Most organizations use a lot of applications throughout their business operations. And those apps have different functions. However, even when an identity is authorized to have access to an application, it may not need—or should not have—access to the entirety of the app’s functionality. To use those specific functions, the user or identity must be entitled to do so.
What Are Entitlements?
An entitlement is what a user can do within an app, whether it is a permission, a role, a setting or an admin, all depending on the app’s definition. But most simply put, it is the ability for a user to do something. The user can be entitled to view, edit or delete data.
There are three terms that best help to define entitlements. They are:
Identity: who you are, often the user but could be a non-human identity within the app
Entitlement: this is an action that the identity is allowed to perform
Grant: identity plus entitlement
The Problem with Entitlements
While entitlements should act as a security function in the way it affects user controls, there are a lot of challenges with them—the biggest problem being there are too many entitlements. Cloud providers have made the entitlement process highly customizable, which is great for creating apps. But from a security point of view, it’s an entitlement overload. These public cloud platforms will have tens of thousands of entitlements. With such an entitlement overload, it is tough to know which entitlements are important, which allow deletion of data or which function in admin roles. It takes away from the benefits of least privilege.

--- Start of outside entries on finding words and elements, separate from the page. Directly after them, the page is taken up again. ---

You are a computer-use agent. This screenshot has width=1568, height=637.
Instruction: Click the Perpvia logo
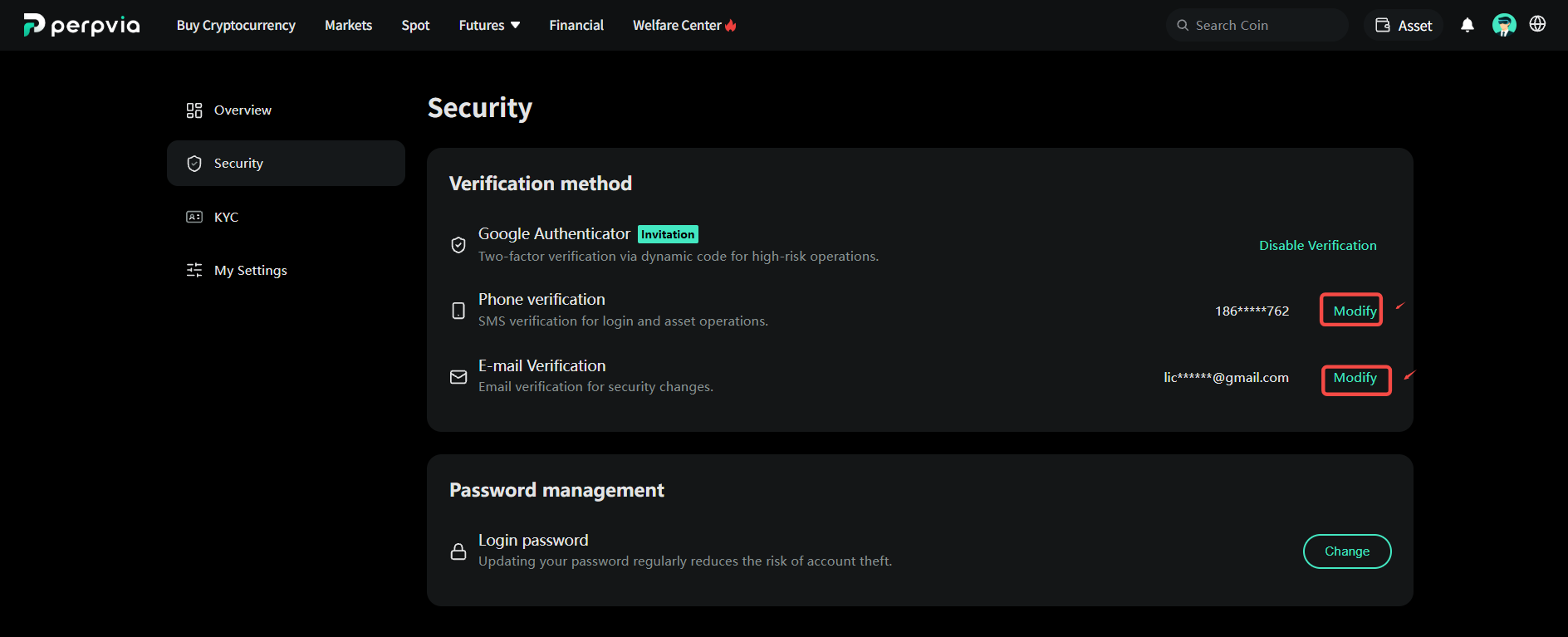coord(81,25)
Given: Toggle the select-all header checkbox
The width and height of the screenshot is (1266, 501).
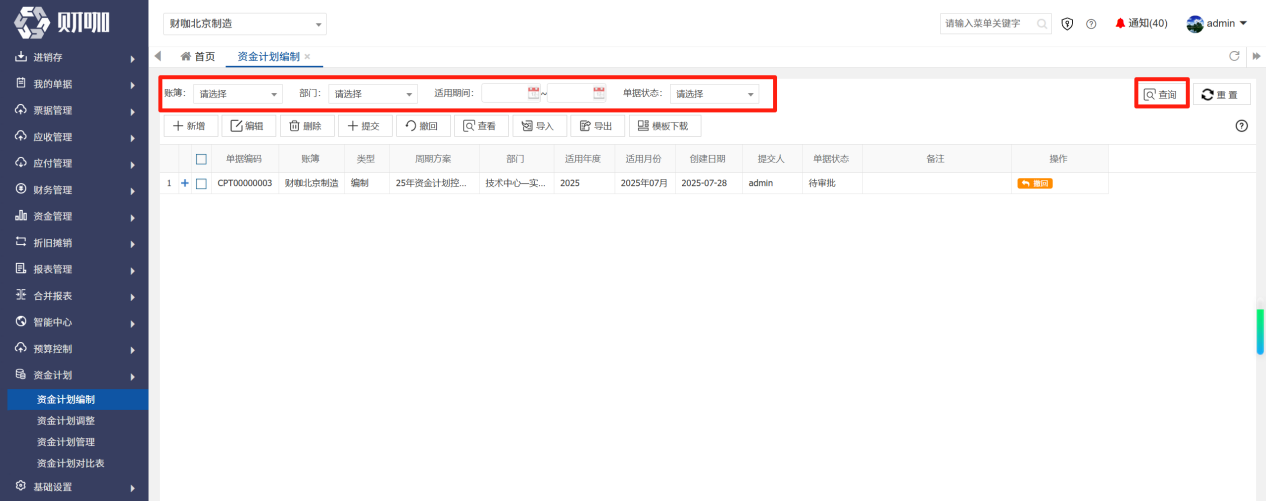Looking at the screenshot, I should [x=201, y=158].
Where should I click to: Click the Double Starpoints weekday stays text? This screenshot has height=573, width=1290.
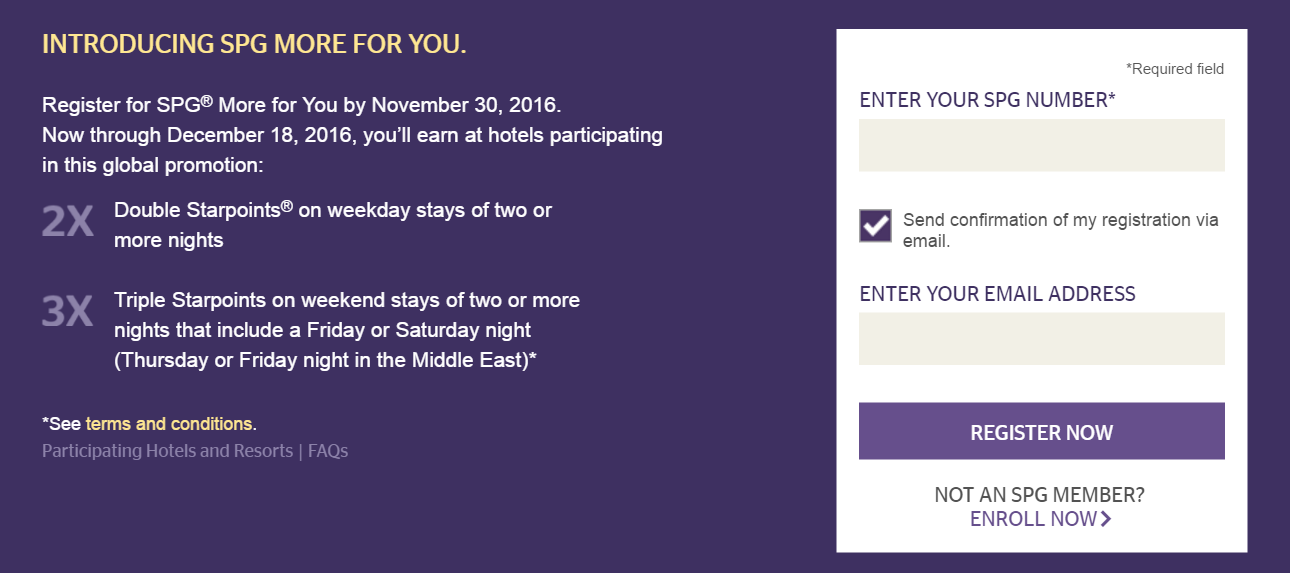(333, 225)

The way entitlements are assigned also cause security problems. Some are statically assigned: all users within certain roles within the organization are assigned entitlements, for example. And those who are given entitlements are often over-provisioned, assigning everyone to the same role or same permissions. Should every single user be able to delete data, just because they work in the same department? Probably not, but without automation, it is very difficult to control how entitlements are granted.
Entitlement Management
Users might think they deserve to be given certain entitlements—or maybe even all the entitlements, but if pressed, they rarely know what type of access they should have. And once given access, they aren’t going to voluntarily give it up. That’s one reason entitlement management is necessary. Identities should be mapped to match entitlements for not only job function, but to follow least privilege policies and to ensure entitlements are time limited for need.
Entitlement management will provide the following capabilities:
- Maintain control over the access for the different applications, platforms and groups, determined by individual user
- Determine when users should automatically be assigned entitlements to certain resources, but set up so access is revoked when the user’s role changes or there are changes to the resources
- Decide if and when non-admin users can create access for limited-use users
Crafting Roles
The issue, then, is, within a IaaS or SaaS, how do you craft a good role? If you want to make a custom role in AWS, for example, you must consider how to set it up so the DevOps team can only do exactly what they need to do and nothing more.

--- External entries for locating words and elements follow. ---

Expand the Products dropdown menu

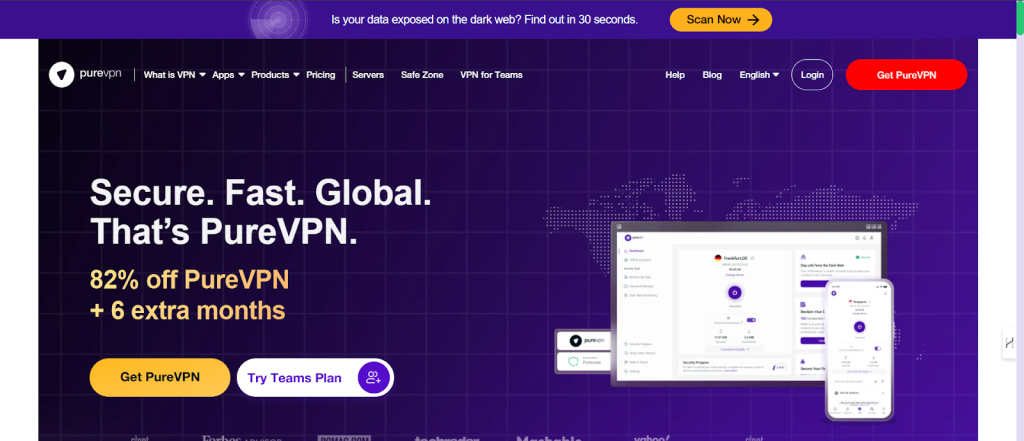point(275,75)
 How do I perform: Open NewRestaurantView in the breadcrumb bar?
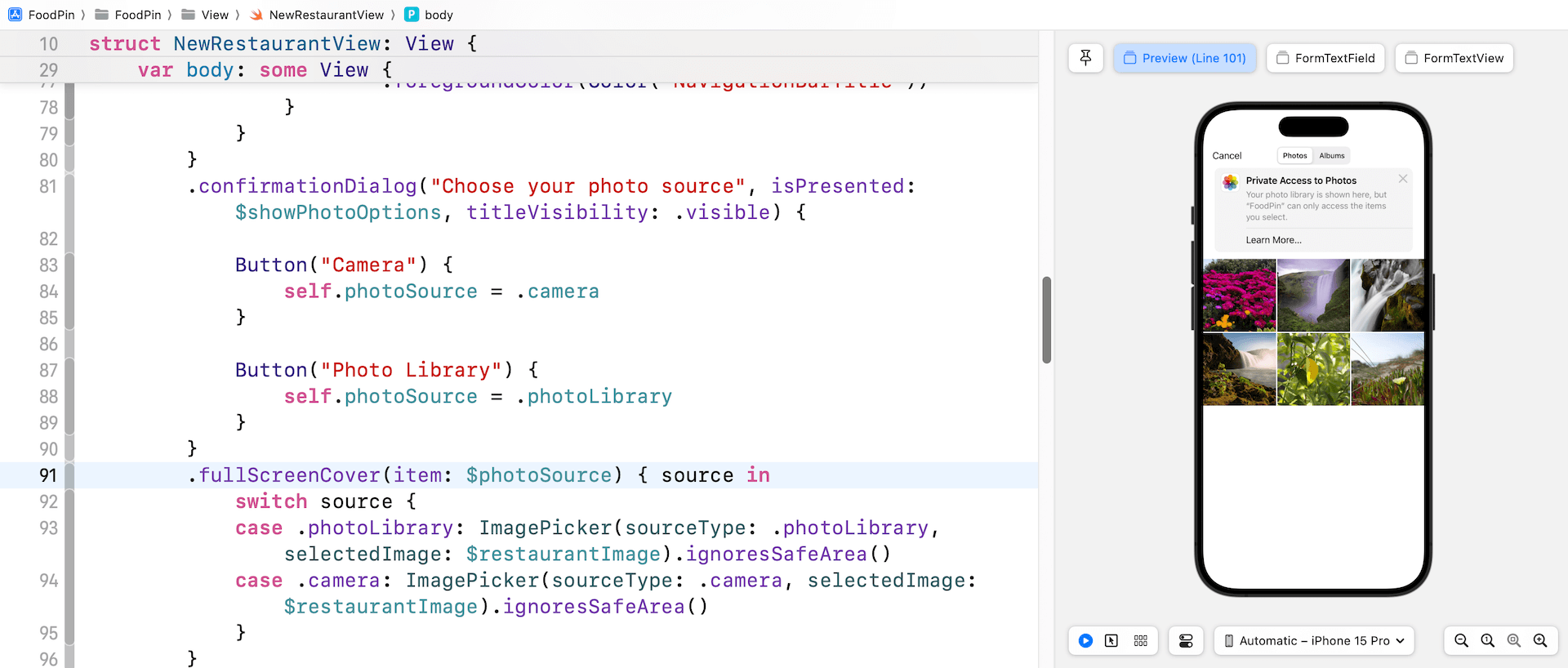tap(326, 15)
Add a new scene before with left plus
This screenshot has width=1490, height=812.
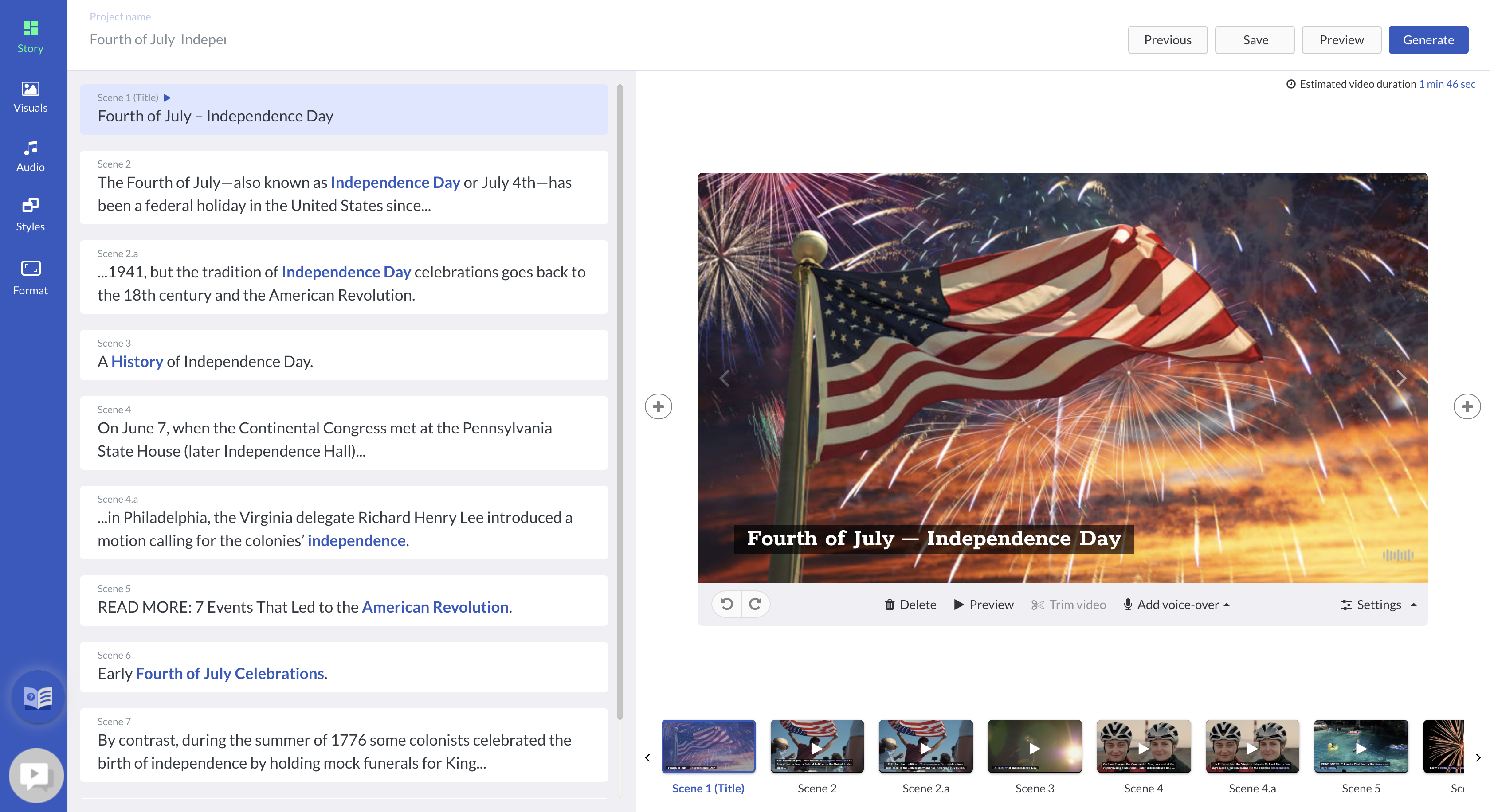(658, 406)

The big public clouds have specific tools to help the security team build customized roles. In fact, the top ten SaaS will have very customizable roles, while the next tier of SaaS will a have a few built-in roles, which are good enough for most organizations. Built-in roles aren’t perfect, but they are a good starting point.

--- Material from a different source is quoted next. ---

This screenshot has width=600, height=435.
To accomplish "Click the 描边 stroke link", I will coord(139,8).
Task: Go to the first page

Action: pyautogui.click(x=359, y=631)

Because building customized roles is complicated – it requires looking at usage, overall privileges – and could end up being a dangerous security risk if done incorrectly, the recommendation is that customized roles should only be done for SaaS that are used often and are high risk. You won’t get the benefit of new features and products released by the SaaS; those will only benefit built-in roles.
Bottom line is maintaining entitlements is hard, and there is overhead to maintaining custom roles so you have to be really specific as a company when you do that. Before you create a custom role, you should have definitive answers to the following questions:
- Will the role be covered when new features are introduced by your SaaS?
- How often will you review these roles?
- How many people in the company need this entitlement?
- How do you plan to use your entitlements?
Monitoring Evolving Entitlements
All in all, monitoring and managing entitlements is a usage issue. Do people use the actual entitlements that are included (for example, does the user really need to be able to delete a database; if not, why should they have that entitlement)?
Also, as your business changes, what you’ll need from the SaaS will change. When the SaaS evolves, your entitlements management will have to evolve with it. Workflows of teams are always changing, too, so they won’t need the same level of entitlements anymore.
SaaS, workflows, and even users are dynamic, not static. Entitlements should also be dynamic, and it is up to the security team to ensure entitlements are regularly updated to meet the changing needs and business operations of the organization, as well as the upgrades and evolution of cloud applications.